カリフォルニア大学ロサンゼルス校の人類学者Jeffrey Brantingham氏が、このロトカ=ヴォルテラの競争モデルをロサンゼルス東部Boyle Heights近郊の13の同じ大きさの犯罪組織に適用し、それらの縄張りの境界を計算した(Mail Online)。

モデルから予測されるに、58.8%の抗争がこの縄張りの境界の322m以内(0.2マイル)で、87.5%の抗争が644m(0.4マイル)以内、99.8%が1.6Km(1マイル)以内で発生するそうだ。
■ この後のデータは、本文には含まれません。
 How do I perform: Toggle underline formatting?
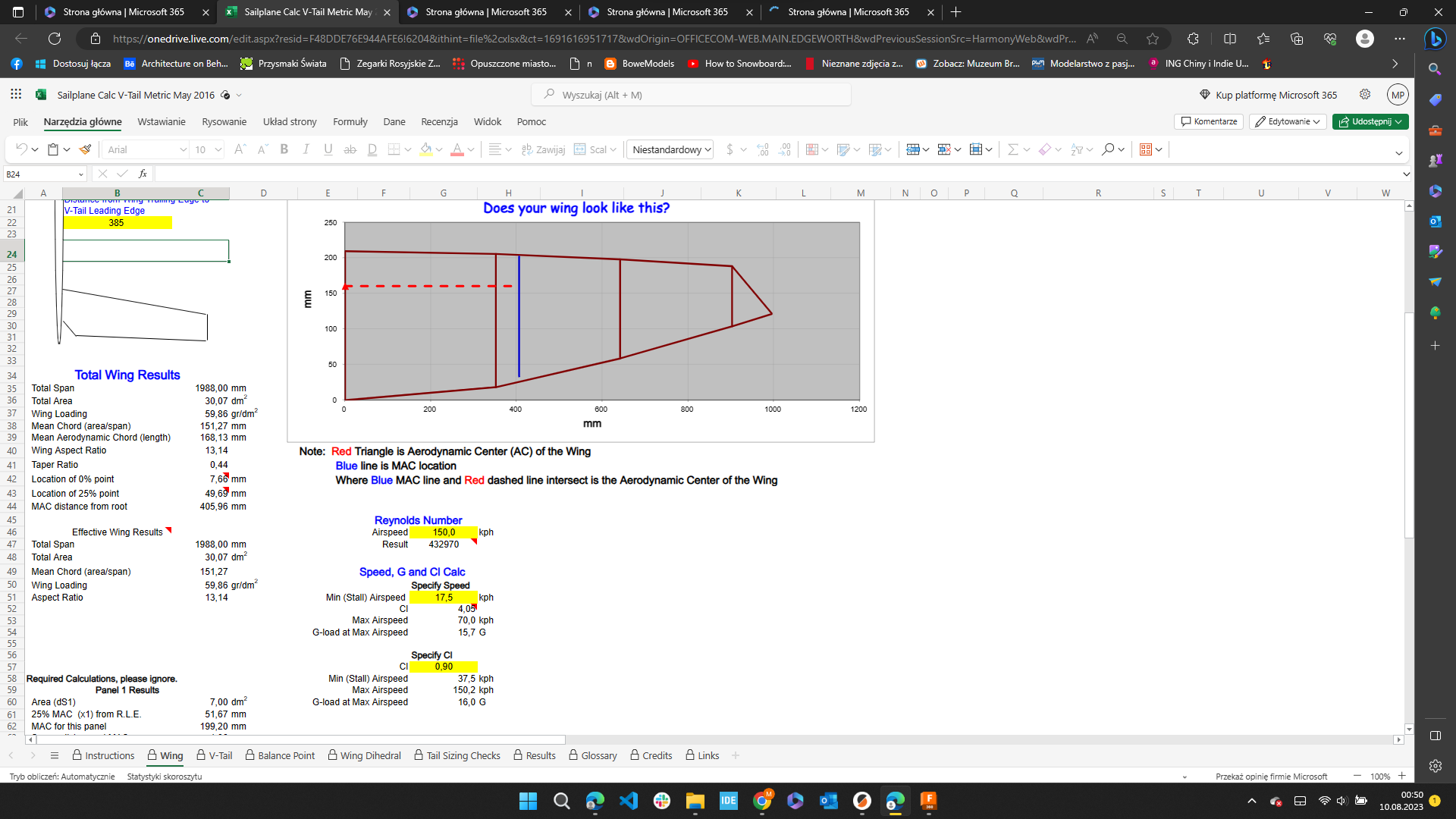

1999年から2002年の563のギャングに関連した発砲事件は、それぞれ58.2%、83.1%、97.7%であり、モデルの正確性が分かる。

Brantingham氏曰く、警察リソースは有限なので、この数理モデルを役立てて欲しいとの事だが、要するにギャングとハチの行動パターンは同じと言う事のようだ。この世に生けしものは全て似てくると言う事なのであろうか。

日本の暴力団はそうは頻繁に抗争を起こさないので、このモデルを当てはめる機会は無さそうだが、セイヨウオオマルハナバチの侵入で在来種が圧迫されているのでは無いかと問題になっている*1

実態を掴むために、東北大学でマルハナバチ国勢調査研究が開始されており、iPhoneやAndroid等のGPS付ケータイで位置と日時の情報の入った写真を募集している。コンデジ撮影でも位置と日時が分かれば研究に役立つようだ。iPhoneは持っていて、カメラ性能は詳しく語れるけれども、撮影する恋人などがいない人に、ぜひお勧めしたい。

*1特定外来生物が引き起こす主要な問題なので、ザリガニなど他にも事例はある。なお、米国のマルハナバチも個体数の減少が危惧されており、近年、注目を浴びる身近な昆虫になっている。